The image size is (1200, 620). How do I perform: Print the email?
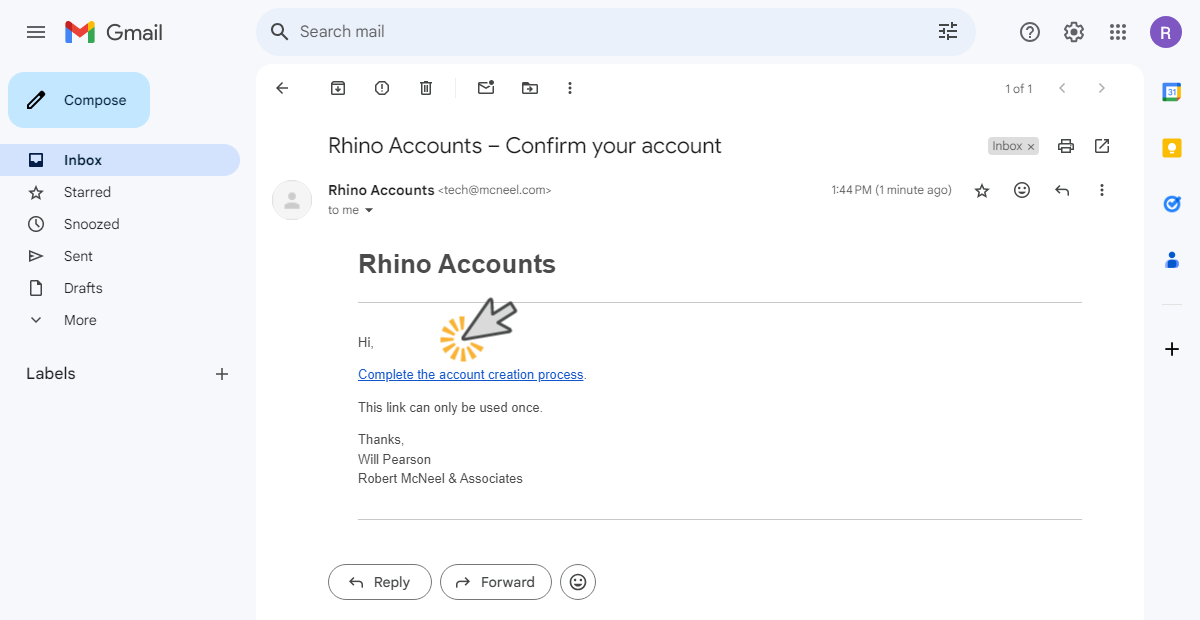[x=1065, y=145]
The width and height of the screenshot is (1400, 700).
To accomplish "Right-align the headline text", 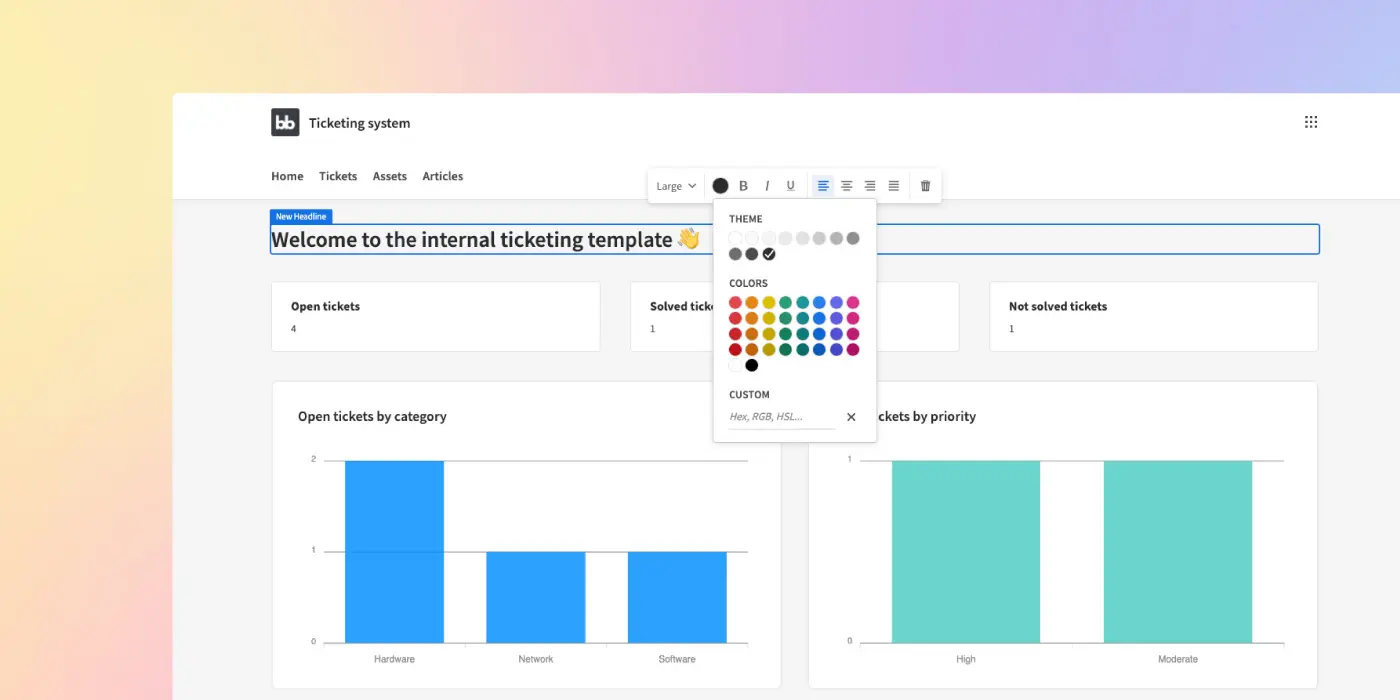I will coord(870,186).
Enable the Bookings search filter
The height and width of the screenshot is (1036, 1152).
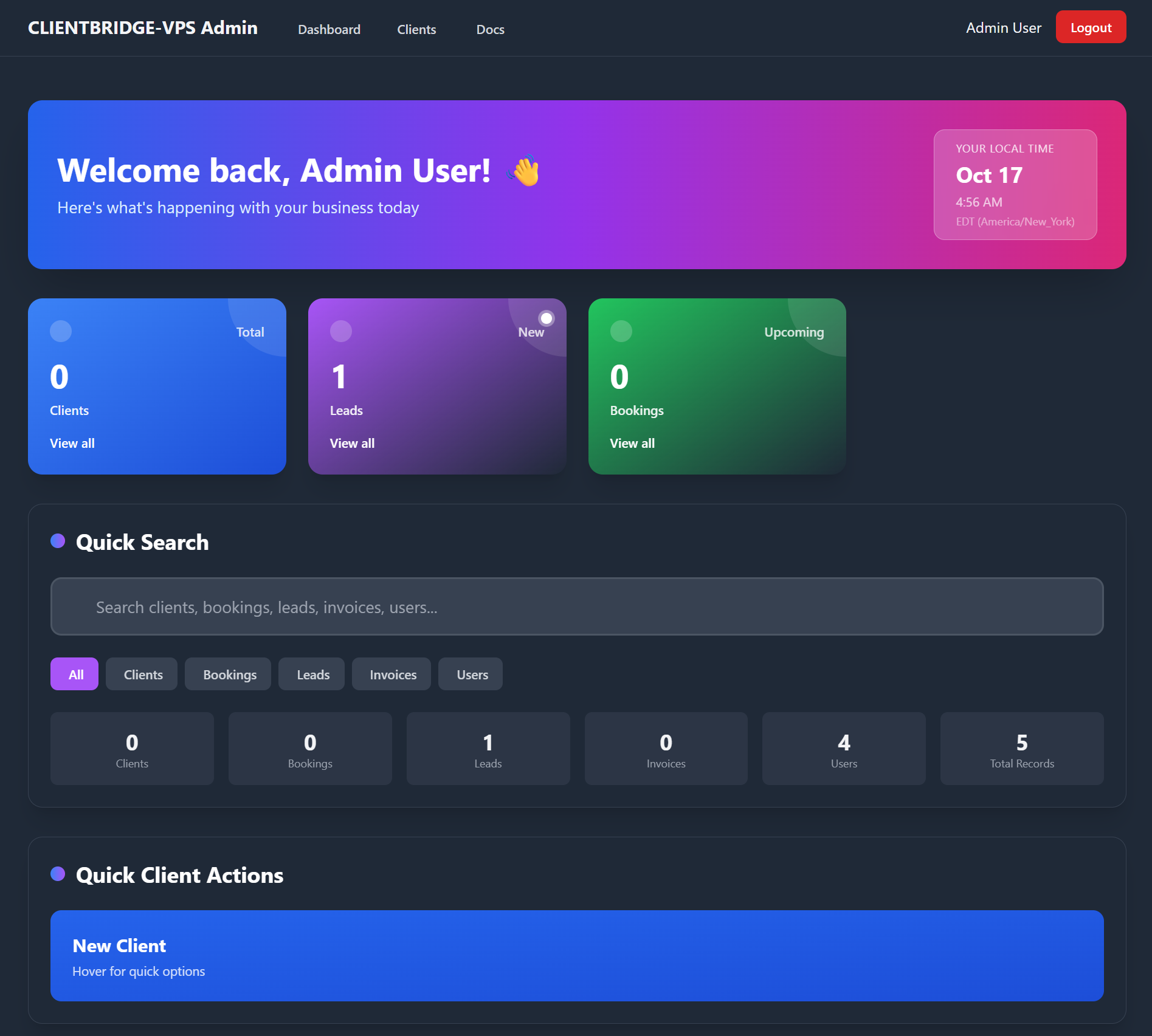pos(228,674)
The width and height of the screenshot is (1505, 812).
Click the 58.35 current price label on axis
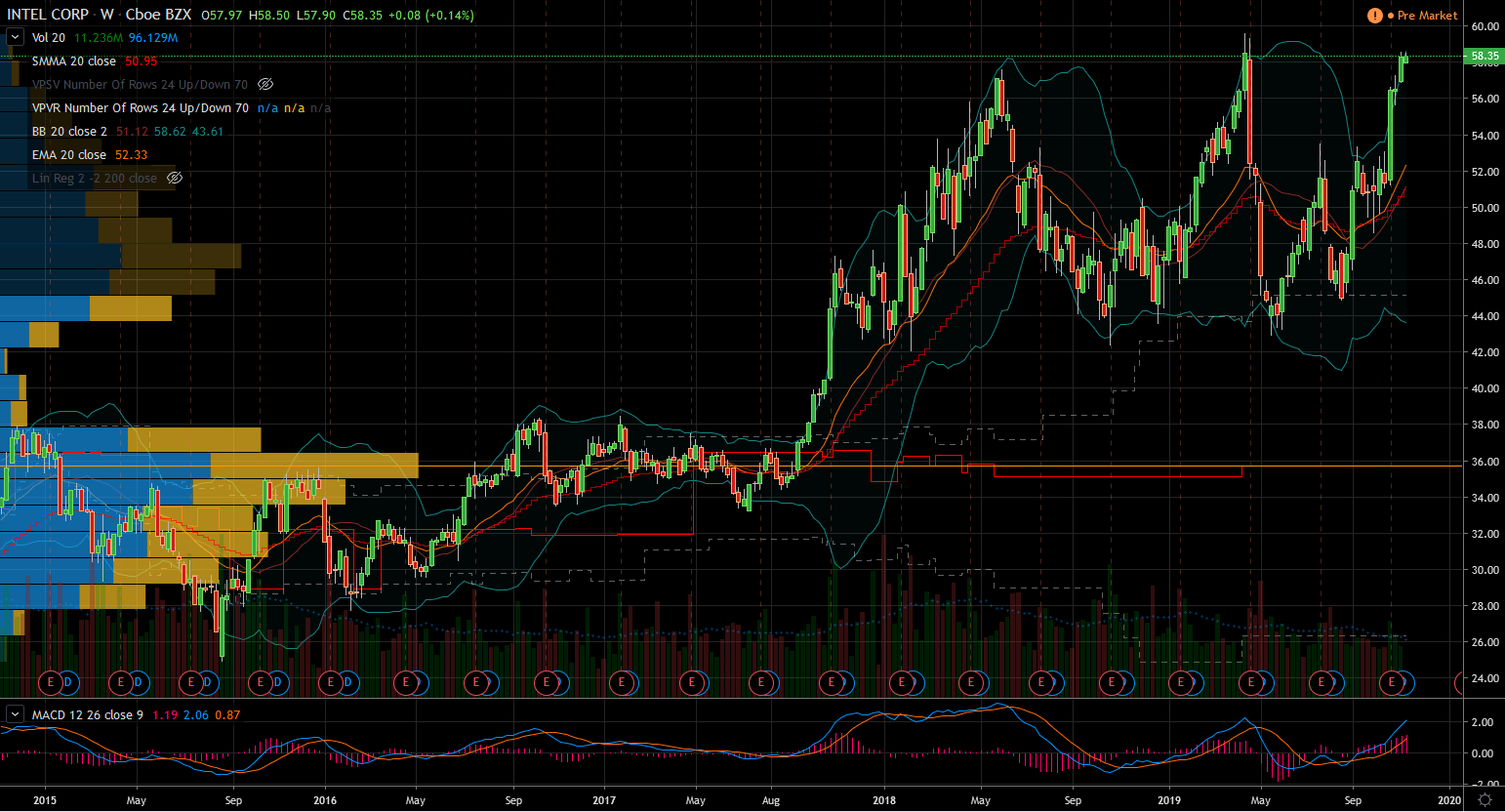click(x=1485, y=57)
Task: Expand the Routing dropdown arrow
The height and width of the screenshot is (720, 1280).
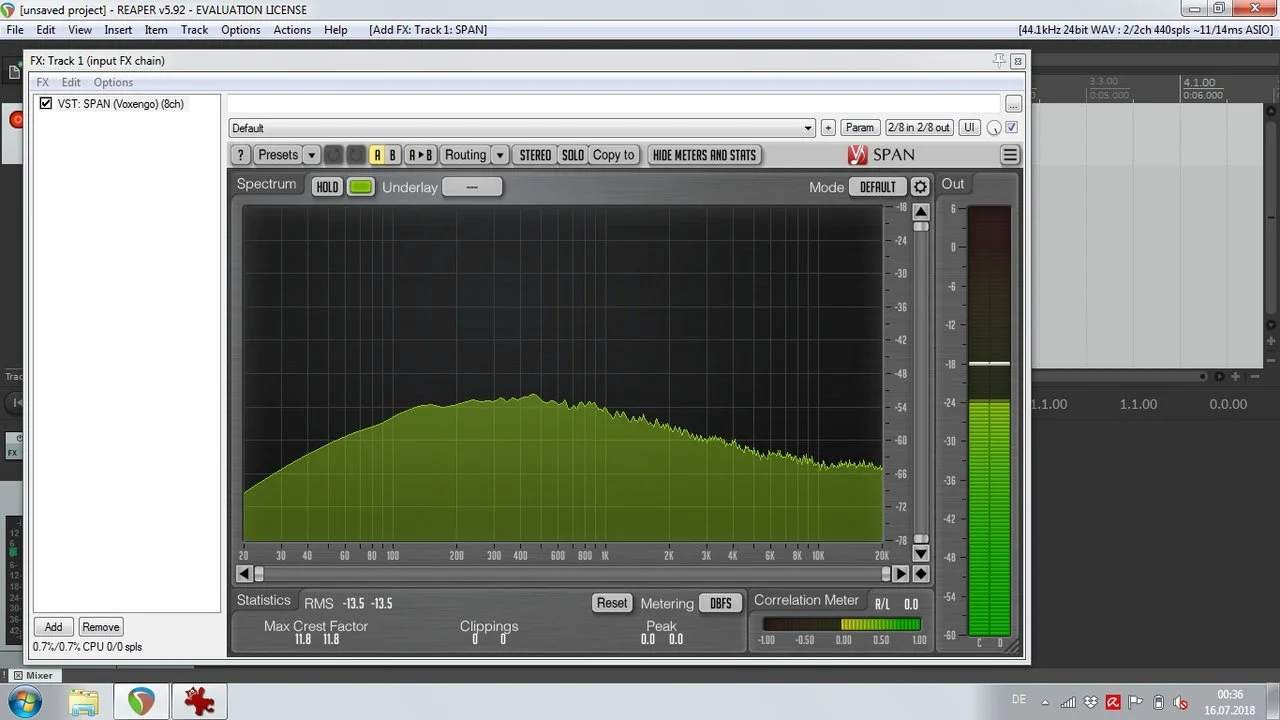Action: pyautogui.click(x=500, y=155)
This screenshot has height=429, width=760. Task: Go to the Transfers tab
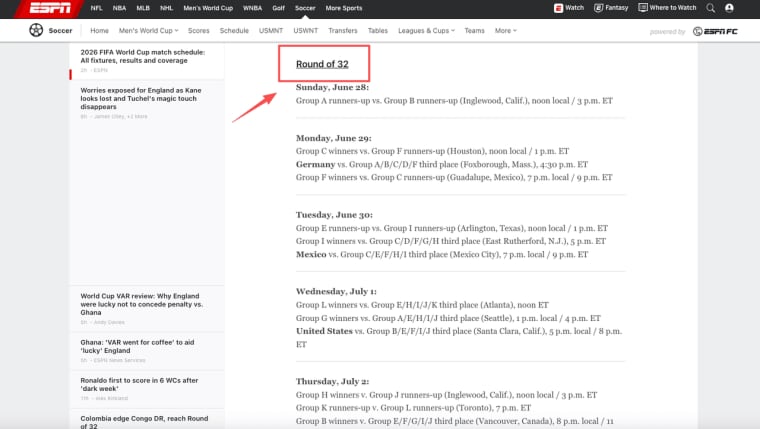click(343, 31)
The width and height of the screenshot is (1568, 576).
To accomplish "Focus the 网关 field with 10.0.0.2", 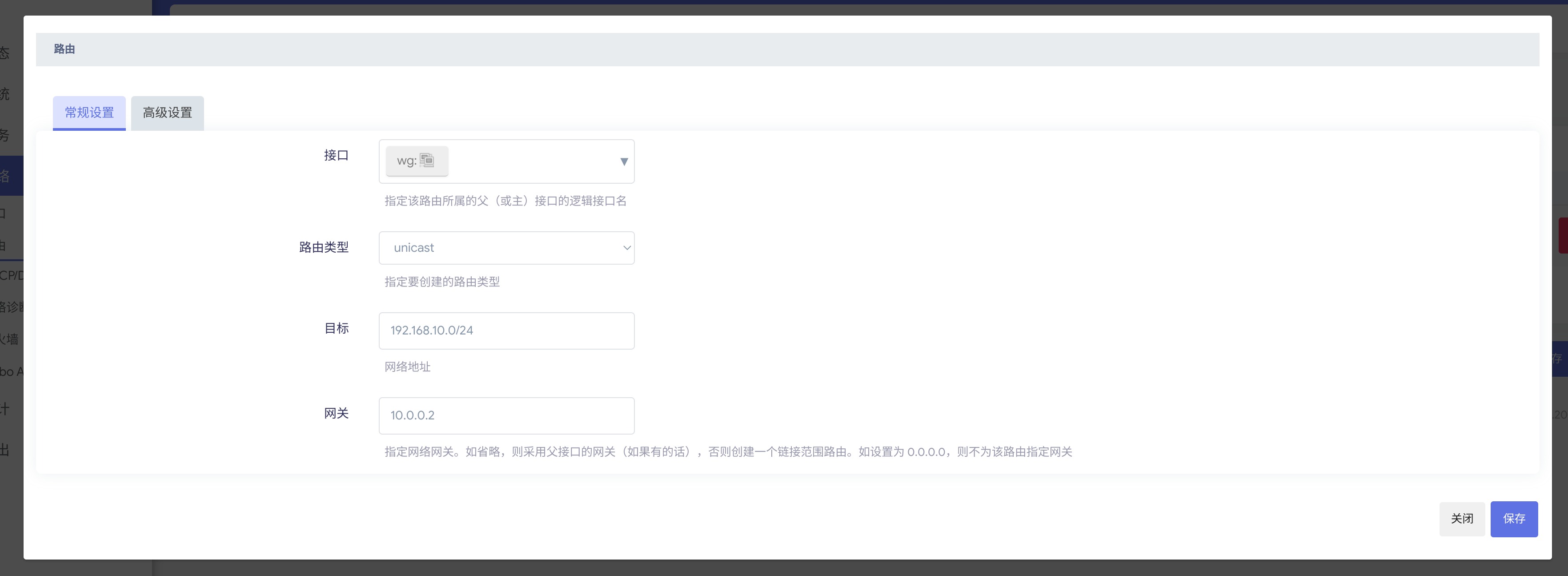I will 506,415.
• • •
= Problem details =
Can you render everything from the line containing "Task: Expand the Routing dropdown arrow" down to the line containing "click(343, 31)" as a numbered list, leaving out blank lines and the pictures?

= Solution to this exercise =
1. Task: Expand the Routing dropdown arrow
2. The height and width of the screenshot is (720, 1280).
3. Action: pyautogui.click(x=500, y=155)
4. This screenshot has height=429, width=760. Task: Go to the Transfers tab
5. click(343, 31)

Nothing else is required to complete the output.